An open API service indexing awesome lists of open source software.

https://github.com/sabdulrahman/llmflow

This project allows users to upload a research paper or a document (word, txt, and PDF), generate a summary, and ask questions about its content using various Large Language Models (LLMs).
https://github.com/sabdulrahman/llmflow

deepseek-r1 document langchain-python llm reactjs summarization

Last synced: about 2 months ago
JSON representation

This project allows users to upload a research paper or a document (word, txt, and PDF), generate a summary, and ask questions about its content using various Large Language Models (LLMs).

Awesome Lists containing this project

README

          

# LLMFlow: Summarization of Documents
LLMFlow integrates GPT with LangChain, DeepSeek and LLama3.2 with Ollama to generate concise summaries of large-scale documents (research documents), reducing reading time and effort for academics. The project enhances accessibility and efficiency in reviewing literature.

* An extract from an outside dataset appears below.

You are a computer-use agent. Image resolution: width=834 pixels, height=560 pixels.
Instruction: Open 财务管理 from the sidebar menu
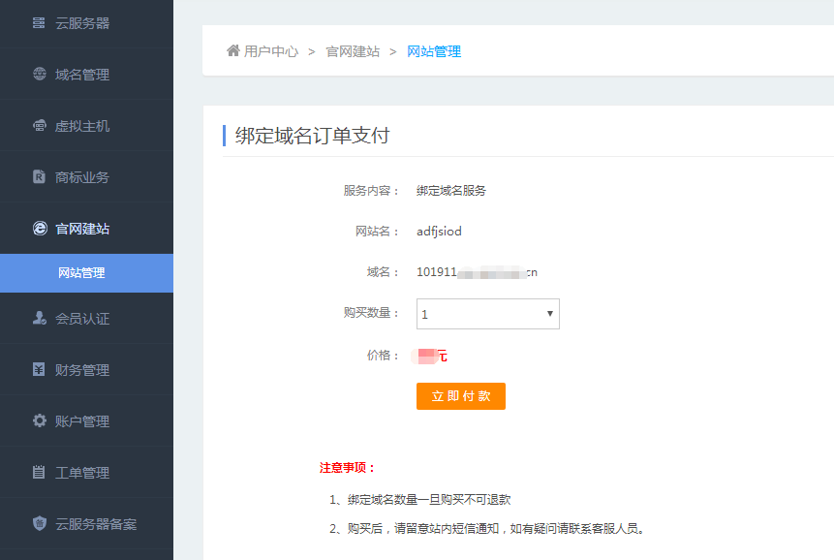coord(82,370)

This project allows users to upload a **research paper or a document (word, txt, and PDF)**, generate a **summary**, and ask **questions** about its content using various **Large Language Models (LLMs)** such as **Ollama, GPT, and DeepSeek**.

## Features

- **Upload document** – Supports `.txt``.docx``.pdf` format.
- **Generate Summaries** – Extracts key sections and provides a concise summary.
- **Chat with the Paper** – Ask questions and get AI-generated responses based on the document.
- **Multiple LLMs Supported** – Choose from **Llama, GPT, or DeepSeek** for text processing.
- **Context-Aware Responses** – Retrieves the most relevant sections from the document before answering.

## App Screenshot
![LLMFLow App Screenshot](llmflow.png)

---
## Technologies Used

### **Frontend (React)**
- **React.js** – For building the interactive chat interface.
- **Tailwind CSS** – For styling and responsive design.
- **JavaScript (ES6+)** – Used for frontend logic.
- **Fetch API** – For making requests to the backend.
- **React Hooks** (`useState`, `useEffect`, `useRef`) – For managing state and interactions.

### **Backend (FastAPI)**
- **FastAPI** – A modern Python web framework for handling API requests.
- **Uvicorn** – ASGI server to run the FastAPI app.
- **Pydantic** – Data validation for request bodies.
- **CORS Middleware** – Enables cross-origin requests.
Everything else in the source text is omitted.